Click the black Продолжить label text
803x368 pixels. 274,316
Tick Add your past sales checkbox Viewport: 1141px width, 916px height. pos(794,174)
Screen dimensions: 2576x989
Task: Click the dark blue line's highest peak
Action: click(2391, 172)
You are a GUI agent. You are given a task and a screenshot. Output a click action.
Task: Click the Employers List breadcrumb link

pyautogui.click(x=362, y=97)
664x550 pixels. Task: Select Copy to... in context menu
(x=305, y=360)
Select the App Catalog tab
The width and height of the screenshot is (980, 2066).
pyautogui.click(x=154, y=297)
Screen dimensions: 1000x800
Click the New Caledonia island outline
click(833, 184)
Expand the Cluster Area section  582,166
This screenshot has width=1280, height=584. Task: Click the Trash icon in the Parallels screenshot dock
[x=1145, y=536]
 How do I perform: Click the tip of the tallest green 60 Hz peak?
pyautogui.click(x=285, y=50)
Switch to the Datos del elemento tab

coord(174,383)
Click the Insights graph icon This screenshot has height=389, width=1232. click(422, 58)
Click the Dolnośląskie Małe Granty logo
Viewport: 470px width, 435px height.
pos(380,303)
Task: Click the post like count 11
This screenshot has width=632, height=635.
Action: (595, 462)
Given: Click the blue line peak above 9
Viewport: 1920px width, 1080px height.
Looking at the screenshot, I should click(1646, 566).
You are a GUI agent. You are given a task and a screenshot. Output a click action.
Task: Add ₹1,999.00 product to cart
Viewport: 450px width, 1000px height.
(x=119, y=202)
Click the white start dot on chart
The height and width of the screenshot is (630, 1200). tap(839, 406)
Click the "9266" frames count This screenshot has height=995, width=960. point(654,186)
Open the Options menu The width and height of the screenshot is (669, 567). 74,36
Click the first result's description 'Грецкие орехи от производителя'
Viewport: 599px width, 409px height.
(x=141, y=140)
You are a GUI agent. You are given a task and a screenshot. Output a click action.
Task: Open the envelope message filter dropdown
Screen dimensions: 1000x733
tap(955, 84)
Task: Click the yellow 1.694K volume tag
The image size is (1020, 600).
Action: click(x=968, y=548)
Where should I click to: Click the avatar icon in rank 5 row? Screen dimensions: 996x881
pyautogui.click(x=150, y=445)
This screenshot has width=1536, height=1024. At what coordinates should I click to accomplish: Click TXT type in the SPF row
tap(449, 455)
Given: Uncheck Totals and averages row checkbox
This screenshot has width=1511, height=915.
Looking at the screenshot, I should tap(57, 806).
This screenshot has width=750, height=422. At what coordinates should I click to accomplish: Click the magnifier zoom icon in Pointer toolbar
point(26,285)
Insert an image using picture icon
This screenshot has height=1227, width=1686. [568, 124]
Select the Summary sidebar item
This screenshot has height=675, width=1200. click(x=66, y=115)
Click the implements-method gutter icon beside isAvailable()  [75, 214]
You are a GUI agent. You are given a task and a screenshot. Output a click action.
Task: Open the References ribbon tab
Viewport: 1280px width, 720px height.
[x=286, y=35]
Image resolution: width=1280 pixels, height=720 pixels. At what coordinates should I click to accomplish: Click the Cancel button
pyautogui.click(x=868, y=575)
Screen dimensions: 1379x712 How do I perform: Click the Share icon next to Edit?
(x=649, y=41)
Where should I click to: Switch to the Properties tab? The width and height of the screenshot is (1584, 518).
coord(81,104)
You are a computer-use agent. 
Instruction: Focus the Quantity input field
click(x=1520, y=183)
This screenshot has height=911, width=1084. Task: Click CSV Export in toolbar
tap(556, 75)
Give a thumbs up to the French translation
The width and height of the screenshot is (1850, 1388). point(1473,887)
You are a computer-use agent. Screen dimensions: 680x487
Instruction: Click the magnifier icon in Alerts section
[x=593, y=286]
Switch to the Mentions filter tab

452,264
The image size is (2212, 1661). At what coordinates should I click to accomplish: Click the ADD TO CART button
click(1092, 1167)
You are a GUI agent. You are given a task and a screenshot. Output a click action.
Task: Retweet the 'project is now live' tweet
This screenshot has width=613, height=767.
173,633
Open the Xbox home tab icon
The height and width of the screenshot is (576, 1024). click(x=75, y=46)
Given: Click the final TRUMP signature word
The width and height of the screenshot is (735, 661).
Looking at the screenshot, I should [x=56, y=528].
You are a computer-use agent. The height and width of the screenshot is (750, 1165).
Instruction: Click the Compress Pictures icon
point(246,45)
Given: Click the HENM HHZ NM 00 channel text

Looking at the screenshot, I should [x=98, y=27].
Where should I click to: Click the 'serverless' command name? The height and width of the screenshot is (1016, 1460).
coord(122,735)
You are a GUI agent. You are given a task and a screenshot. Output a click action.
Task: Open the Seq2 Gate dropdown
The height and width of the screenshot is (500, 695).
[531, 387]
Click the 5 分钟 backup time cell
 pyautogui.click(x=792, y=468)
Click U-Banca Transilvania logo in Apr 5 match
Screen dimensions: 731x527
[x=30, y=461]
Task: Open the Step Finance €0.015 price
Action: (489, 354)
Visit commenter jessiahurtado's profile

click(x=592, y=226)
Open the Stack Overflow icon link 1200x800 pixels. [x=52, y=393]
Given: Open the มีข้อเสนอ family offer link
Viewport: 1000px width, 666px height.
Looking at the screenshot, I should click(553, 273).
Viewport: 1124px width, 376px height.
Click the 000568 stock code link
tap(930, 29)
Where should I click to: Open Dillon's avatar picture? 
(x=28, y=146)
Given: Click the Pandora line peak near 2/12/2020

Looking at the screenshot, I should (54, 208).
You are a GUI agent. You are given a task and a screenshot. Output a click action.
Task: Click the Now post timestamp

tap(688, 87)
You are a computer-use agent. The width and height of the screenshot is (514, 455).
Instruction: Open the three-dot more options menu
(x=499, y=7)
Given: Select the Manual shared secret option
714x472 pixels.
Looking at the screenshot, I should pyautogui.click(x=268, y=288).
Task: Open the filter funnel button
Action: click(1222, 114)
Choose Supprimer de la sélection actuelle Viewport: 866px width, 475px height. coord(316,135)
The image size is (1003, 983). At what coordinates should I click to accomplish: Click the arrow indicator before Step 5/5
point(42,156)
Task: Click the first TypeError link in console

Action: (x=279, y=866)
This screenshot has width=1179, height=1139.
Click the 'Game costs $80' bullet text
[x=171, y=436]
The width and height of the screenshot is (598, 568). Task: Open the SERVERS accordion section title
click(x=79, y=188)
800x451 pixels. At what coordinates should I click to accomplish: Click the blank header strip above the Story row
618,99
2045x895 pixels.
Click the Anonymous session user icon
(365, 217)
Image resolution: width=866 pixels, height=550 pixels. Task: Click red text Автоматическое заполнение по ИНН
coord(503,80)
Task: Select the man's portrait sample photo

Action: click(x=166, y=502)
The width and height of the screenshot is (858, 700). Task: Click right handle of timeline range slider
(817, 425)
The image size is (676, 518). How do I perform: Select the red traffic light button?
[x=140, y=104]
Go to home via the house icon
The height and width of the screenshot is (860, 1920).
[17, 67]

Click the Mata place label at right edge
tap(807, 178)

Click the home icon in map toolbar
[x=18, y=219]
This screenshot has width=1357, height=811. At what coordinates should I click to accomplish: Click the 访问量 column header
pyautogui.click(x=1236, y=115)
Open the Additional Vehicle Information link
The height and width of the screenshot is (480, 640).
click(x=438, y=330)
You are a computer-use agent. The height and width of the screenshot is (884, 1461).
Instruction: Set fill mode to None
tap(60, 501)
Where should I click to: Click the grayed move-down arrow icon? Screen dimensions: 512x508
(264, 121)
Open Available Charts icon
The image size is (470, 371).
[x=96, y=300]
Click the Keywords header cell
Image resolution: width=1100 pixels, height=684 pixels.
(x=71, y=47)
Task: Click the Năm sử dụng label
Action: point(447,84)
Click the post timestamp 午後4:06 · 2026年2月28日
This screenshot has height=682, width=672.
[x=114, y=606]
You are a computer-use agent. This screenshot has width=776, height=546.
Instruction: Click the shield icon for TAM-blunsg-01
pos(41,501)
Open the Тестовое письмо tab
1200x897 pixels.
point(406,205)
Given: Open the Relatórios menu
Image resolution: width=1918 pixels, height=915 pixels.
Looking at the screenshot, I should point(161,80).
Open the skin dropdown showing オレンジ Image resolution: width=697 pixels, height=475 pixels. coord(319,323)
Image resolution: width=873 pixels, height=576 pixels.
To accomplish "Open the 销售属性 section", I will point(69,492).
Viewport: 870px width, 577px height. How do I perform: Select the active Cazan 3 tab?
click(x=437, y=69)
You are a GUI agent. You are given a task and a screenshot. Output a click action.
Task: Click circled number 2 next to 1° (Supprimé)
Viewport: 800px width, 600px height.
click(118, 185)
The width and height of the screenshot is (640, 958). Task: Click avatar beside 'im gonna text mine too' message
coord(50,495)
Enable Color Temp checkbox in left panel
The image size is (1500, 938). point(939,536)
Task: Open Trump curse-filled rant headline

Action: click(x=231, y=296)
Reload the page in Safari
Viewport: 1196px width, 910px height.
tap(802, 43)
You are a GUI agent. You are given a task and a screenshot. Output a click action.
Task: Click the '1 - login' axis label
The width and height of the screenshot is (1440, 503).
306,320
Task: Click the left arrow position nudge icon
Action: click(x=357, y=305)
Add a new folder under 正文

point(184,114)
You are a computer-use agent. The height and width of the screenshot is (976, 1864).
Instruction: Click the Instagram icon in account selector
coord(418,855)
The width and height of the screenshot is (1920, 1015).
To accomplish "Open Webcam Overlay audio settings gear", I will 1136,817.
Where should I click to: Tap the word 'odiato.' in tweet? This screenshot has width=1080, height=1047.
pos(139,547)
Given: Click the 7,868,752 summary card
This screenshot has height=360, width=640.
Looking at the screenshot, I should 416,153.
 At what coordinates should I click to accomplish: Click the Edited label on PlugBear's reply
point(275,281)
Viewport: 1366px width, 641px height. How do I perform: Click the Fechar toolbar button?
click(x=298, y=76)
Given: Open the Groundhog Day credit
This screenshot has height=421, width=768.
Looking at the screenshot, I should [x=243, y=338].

__What the task asks__.
How many of the listing's lines contain "will"? Respond with a single number and nothing else.

__Answer below__.
2